### What to produce
If a line in the entries contains the word "pixels", list it.

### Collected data

=====

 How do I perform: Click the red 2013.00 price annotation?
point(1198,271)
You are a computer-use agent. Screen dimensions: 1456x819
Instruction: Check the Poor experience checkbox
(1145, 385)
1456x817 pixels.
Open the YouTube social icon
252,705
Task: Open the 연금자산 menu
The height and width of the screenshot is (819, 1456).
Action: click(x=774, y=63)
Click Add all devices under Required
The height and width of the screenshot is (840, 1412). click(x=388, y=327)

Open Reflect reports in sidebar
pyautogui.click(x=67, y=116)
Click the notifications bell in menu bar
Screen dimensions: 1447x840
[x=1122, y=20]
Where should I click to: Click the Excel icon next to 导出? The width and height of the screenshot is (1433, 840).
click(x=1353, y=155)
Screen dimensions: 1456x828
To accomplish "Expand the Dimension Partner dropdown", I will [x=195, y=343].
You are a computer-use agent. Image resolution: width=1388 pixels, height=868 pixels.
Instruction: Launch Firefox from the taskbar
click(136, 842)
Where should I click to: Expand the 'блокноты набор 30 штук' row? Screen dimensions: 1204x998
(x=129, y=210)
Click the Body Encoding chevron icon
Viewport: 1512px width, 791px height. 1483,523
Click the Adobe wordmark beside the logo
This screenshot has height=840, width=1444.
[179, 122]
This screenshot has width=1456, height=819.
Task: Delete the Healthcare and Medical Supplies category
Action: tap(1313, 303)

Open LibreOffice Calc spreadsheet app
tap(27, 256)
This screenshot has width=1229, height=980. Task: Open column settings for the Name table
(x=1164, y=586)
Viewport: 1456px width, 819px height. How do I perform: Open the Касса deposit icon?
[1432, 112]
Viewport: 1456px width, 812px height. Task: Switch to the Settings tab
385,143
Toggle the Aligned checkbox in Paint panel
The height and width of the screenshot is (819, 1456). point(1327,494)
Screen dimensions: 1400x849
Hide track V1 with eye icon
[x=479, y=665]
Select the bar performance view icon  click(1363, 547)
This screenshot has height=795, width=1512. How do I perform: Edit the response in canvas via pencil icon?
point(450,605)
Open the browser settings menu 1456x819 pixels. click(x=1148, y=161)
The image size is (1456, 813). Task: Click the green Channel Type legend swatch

=====

### Response to the task
1456x817 pixels.
You are a computer-use agent. Image resolution: width=1388 pixels, height=868 pixels.
Open the browser settings menu 1456x819 pixels. click(x=1148, y=161)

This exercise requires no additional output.